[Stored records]
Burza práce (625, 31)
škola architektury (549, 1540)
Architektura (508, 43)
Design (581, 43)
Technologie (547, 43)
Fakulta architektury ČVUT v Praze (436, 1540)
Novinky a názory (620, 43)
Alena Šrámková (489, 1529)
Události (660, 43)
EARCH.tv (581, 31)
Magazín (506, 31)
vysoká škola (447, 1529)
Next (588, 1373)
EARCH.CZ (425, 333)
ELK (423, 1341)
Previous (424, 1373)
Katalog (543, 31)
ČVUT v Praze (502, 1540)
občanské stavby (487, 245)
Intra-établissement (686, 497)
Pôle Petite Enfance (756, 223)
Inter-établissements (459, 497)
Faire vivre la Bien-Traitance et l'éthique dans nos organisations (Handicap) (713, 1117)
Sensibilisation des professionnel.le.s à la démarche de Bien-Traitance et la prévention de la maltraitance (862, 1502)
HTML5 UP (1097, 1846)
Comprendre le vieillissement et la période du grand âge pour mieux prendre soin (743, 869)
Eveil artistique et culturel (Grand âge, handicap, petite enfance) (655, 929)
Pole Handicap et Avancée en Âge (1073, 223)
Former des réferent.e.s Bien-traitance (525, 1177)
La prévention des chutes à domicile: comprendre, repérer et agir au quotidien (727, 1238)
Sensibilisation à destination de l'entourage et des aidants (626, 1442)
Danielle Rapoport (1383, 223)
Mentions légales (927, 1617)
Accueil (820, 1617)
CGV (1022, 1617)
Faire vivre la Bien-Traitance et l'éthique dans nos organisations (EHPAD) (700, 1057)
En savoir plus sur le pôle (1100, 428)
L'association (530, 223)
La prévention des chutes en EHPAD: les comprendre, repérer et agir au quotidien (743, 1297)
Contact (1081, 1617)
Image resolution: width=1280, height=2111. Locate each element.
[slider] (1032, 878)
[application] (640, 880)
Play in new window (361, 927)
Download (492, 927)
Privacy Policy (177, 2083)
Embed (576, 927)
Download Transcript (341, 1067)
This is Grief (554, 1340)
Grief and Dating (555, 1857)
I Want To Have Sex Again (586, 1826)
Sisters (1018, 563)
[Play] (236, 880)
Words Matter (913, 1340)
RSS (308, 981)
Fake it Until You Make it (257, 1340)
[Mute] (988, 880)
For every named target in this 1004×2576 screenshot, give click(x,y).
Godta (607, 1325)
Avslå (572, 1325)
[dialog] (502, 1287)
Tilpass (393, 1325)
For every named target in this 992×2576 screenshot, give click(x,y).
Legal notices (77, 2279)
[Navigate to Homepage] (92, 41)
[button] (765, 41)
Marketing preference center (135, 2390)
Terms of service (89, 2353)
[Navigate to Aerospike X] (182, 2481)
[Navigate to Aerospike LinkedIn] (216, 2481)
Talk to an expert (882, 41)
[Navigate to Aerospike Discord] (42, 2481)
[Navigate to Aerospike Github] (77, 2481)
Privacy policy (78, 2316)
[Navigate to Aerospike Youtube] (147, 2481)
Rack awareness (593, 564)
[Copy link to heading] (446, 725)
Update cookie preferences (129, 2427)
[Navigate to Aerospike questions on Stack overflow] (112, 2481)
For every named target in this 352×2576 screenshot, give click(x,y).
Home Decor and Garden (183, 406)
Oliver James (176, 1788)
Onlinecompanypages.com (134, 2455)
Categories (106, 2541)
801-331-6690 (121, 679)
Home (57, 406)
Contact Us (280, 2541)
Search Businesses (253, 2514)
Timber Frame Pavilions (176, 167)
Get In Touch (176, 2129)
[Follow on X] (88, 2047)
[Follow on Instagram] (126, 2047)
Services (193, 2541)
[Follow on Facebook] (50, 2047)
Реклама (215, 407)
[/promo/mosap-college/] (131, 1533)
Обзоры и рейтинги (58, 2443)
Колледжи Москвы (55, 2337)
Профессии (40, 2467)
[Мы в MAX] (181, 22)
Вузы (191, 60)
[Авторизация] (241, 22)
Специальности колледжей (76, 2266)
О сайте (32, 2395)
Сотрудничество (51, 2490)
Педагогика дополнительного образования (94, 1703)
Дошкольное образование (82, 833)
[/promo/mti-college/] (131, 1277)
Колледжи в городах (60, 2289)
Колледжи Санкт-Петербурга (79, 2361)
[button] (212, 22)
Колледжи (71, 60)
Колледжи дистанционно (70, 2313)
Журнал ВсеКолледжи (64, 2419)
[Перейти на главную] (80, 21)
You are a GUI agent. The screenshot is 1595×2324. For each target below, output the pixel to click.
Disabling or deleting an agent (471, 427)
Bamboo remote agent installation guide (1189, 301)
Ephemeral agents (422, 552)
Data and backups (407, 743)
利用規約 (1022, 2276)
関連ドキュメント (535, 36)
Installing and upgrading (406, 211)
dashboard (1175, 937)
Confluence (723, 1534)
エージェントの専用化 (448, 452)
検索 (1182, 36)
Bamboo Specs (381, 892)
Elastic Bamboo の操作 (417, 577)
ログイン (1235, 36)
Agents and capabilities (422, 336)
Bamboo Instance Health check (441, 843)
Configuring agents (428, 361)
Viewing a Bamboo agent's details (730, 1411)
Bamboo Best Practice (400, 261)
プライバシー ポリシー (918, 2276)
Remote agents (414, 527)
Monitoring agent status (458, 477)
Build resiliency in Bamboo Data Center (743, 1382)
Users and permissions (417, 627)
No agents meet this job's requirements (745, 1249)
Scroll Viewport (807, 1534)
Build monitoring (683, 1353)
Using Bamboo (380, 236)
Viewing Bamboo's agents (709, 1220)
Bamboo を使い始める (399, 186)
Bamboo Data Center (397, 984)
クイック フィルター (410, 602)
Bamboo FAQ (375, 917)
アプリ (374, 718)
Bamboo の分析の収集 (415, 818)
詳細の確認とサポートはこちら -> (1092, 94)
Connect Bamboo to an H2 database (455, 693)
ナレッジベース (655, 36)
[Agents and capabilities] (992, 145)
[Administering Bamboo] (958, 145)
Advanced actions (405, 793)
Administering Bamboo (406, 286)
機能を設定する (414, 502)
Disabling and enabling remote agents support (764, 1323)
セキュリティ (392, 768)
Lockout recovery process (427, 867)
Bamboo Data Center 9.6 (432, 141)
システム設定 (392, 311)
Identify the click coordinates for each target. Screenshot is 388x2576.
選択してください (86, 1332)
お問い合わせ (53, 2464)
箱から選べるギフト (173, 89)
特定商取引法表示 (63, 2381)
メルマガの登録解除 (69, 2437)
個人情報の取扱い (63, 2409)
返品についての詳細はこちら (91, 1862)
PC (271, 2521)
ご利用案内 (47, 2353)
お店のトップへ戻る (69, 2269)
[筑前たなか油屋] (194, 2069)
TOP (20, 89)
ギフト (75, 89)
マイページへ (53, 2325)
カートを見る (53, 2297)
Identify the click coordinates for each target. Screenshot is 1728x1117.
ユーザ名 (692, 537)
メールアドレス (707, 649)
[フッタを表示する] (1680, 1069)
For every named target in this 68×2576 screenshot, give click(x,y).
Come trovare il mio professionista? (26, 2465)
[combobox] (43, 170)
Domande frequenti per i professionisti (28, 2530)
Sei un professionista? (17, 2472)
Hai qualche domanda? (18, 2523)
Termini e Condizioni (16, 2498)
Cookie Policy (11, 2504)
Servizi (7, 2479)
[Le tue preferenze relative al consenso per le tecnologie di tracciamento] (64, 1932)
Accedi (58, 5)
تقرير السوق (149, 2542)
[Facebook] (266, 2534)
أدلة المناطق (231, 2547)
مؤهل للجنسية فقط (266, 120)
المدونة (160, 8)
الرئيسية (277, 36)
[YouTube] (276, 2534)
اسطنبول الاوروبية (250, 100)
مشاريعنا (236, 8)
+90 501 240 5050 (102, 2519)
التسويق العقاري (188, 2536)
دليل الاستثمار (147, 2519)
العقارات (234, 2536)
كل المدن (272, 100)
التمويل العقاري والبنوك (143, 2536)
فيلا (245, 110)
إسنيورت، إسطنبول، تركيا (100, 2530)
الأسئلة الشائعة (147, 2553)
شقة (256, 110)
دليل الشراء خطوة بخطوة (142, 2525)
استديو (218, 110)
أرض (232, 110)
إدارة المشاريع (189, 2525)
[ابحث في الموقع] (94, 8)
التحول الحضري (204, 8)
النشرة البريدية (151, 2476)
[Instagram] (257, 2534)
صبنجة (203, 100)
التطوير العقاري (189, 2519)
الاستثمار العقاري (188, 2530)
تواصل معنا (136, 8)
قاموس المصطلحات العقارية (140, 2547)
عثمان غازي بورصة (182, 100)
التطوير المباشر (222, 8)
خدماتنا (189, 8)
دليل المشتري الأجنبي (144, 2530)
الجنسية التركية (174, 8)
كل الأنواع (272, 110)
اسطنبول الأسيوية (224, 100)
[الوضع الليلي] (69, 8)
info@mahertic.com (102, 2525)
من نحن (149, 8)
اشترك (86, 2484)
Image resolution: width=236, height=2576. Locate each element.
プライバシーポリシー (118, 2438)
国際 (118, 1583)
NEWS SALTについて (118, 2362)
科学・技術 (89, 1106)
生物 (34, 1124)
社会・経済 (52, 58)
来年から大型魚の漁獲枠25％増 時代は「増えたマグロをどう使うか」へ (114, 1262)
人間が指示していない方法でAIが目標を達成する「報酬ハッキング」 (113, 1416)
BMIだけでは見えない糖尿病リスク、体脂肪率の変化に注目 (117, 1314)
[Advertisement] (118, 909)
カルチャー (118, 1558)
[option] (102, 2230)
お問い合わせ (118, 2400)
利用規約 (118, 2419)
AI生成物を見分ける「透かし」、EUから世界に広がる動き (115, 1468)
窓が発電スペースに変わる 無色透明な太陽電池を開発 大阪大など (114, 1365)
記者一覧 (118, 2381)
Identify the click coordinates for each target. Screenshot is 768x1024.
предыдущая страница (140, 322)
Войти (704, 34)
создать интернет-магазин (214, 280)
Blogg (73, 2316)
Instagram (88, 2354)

**INSTRUCTIONS TO FOLLOW**: All that is wanted is an exact copy of the lines above from the one with "Servizi (7, 2479)" through the one with "[ابحث في الموقع] (94, 8)", with both ends included.

**SOLUTION TO THIS TASK**:
Servizi (7, 2479)
[Le tue preferenze relative al consenso per le tecnologie di tracciamento] (64, 1932)
Accedi (58, 5)
تقرير السوق (149, 2542)
[Facebook] (266, 2534)
أدلة المناطق (231, 2547)
مؤهل للجنسية فقط (266, 120)
المدونة (160, 8)
الرئيسية (277, 36)
[YouTube] (276, 2534)
اسطنبول الاوروبية (250, 100)
مشاريعنا (236, 8)
+90 501 240 5050 (102, 2519)
التسويق العقاري (188, 2536)
دليل الاستثمار (147, 2519)
العقارات (234, 2536)
كل المدن (272, 100)
التمويل العقاري والبنوك (143, 2536)
فيلا (245, 110)
إسنيورت، إسطنبول، تركيا (100, 2530)
الأسئلة الشائعة (147, 2553)
شقة (256, 110)
دليل الشراء خطوة بخطوة (142, 2525)
استديو (218, 110)
أرض (232, 110)
إدارة المشاريع (189, 2525)
[ابحث في الموقع] (94, 8)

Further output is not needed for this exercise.